I feel like this used to be a fairly common theme, yet these days, it's all or nothing.
It was a great few days, but the next week and a bit look void of anything - a man's not a camel!
Potentially is asking a bit much in Feb Stok... but the run we just had may have been the best for the last 12 months, I'm trying to think of another run that had 6 days of swell and offshores, with 3 proper sizey days in there, but nothing springs to mind.
Hopefully a taste of what's to come when autumn rolls around.
I enjoy both the love and hate for the author. Sometimes it feels like ppl are under the impression that the good surf (or lack of it) is created by swellnet
Kevchecksurf. I’m pretty sure theres no hate towards Craig. IMO he’s pretty much on the money most forecasts.
Back in the late 70’s early 80’s whilst studying, i managed to go on a school tour around the B.O.M office in Melbourne, one of the forecasters on duty was getting a little tired of the murmurs amongst us students where the general gutter trash was that the Staff never get the forecast correct. He turned around and said “I welcome anyone here today to tell me and others how an area of High pressure (High) or Cold pressure (Low) is going to behave, travel etc. “.
I’ve never spoke ill of them since. They do an amazing job just like the Swellnet boys. all good mate.AW.
No one here is that stupid.
But.....you could say that Swellnet are the froth overlords.
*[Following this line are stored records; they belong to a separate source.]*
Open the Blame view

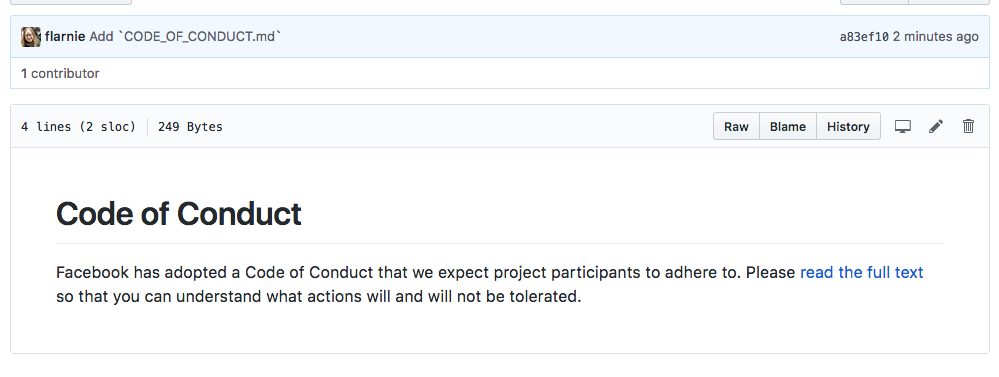coord(787,126)
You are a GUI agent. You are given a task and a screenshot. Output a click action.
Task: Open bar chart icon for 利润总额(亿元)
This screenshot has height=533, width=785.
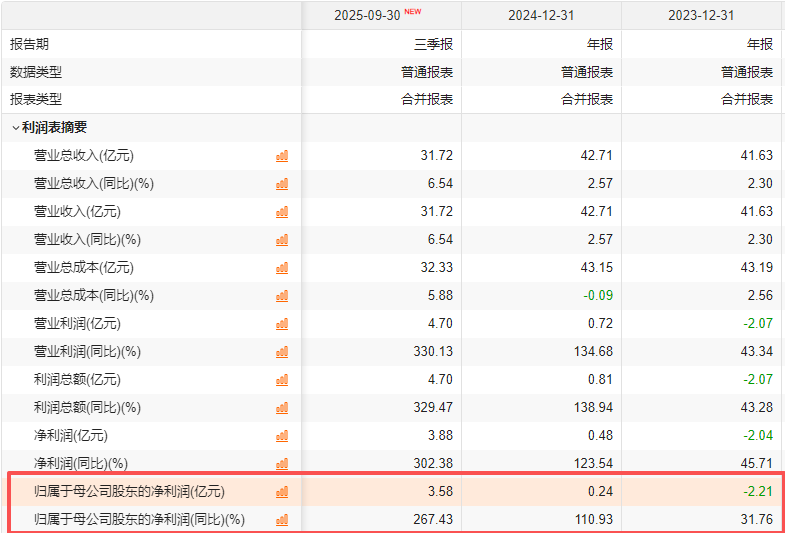[x=282, y=380]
If the forecast terminology is embedded with terms such as pumping, polar low, very large, offshore all day etc. Or there's talk of best days/times to surf.
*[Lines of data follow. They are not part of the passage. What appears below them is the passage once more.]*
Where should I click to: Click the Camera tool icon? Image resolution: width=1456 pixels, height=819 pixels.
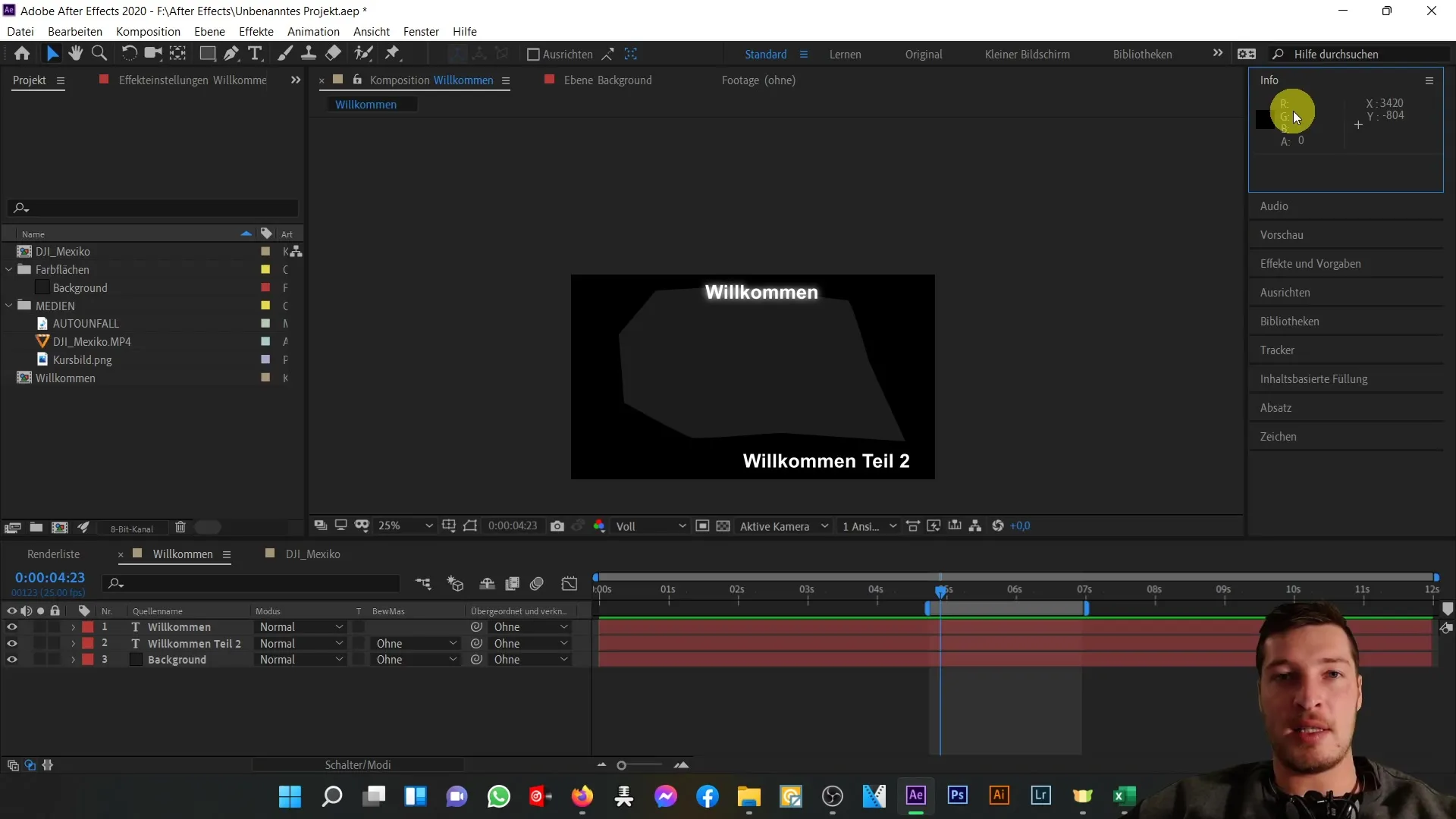(x=151, y=53)
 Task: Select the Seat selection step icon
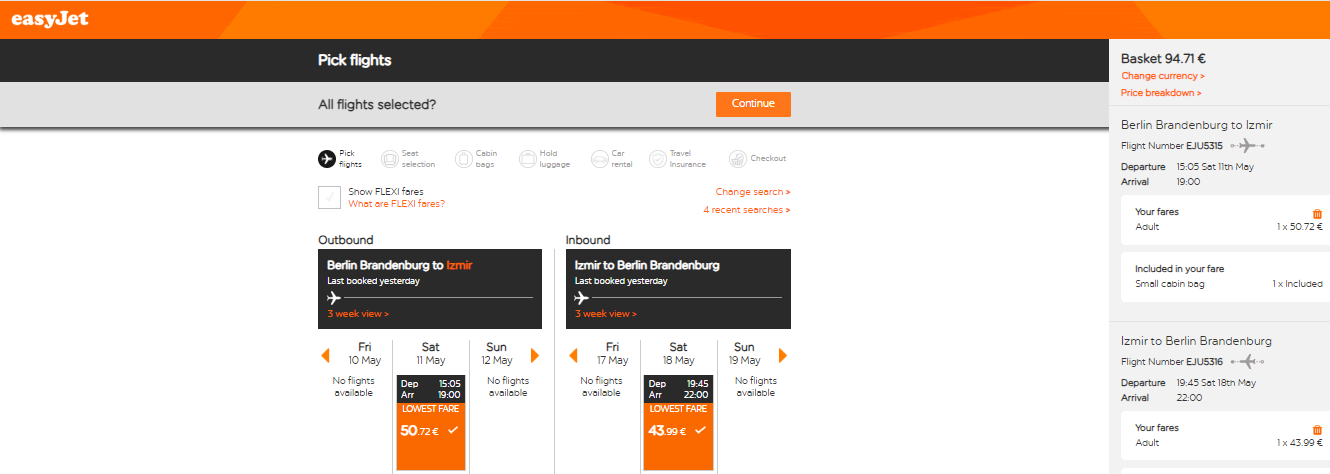(389, 158)
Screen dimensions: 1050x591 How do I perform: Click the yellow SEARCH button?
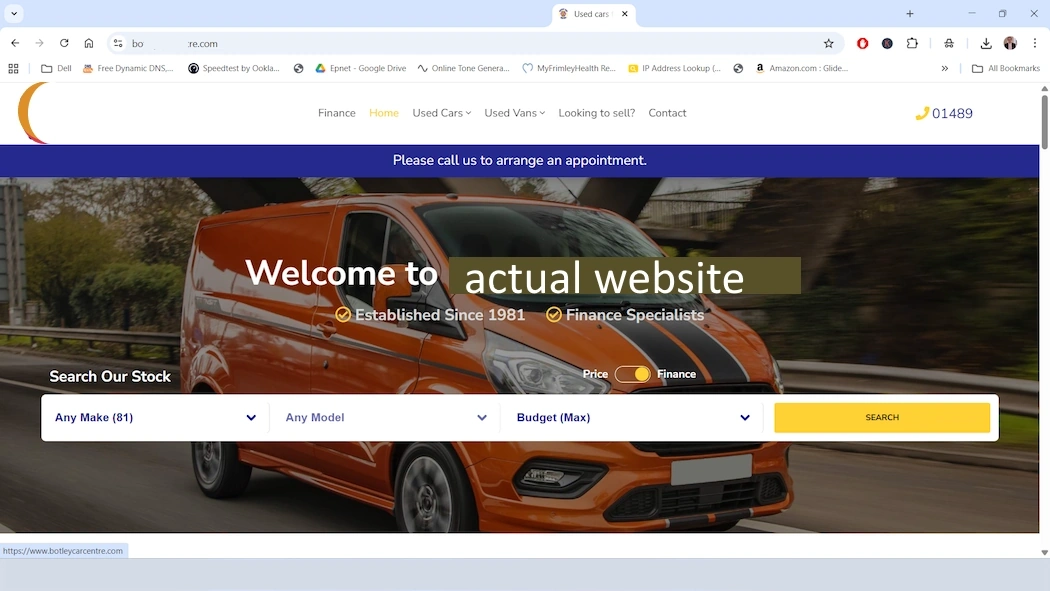[882, 417]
Then there's statewide froth. Victorian surfers lose their shit, and many of them will talk about how good it is.
Compare that with a more sneaker of a swell, or maybe a swell which peaks early or late, and somewhat flying under the radar.
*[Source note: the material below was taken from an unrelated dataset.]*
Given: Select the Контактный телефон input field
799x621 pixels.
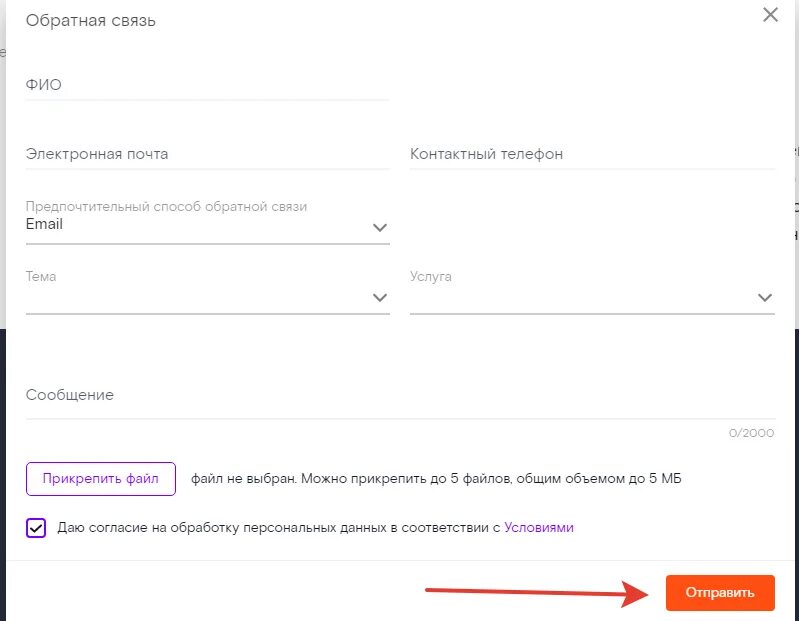Looking at the screenshot, I should click(x=591, y=154).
Point is Swellnet is responsible for a portion of how the swell is perceived, hence, swellnet is in someway responsible for the swell being 'good' or 'bad'!!
Hence downplaying things mostly unless it looks absolutely epic. Rather be pleasantly surprised eh!
Ha, thanks guys! Definitely way more exciting creating the forecasts when there's a decent outlook!
No hate whatsoever to the craigos! The bloke is a deadset legend!
All hail king Craigos, he makes weather sexy! Except during long flat periods/SE air flows... then he can fuck off :)
Ha, thanks guys!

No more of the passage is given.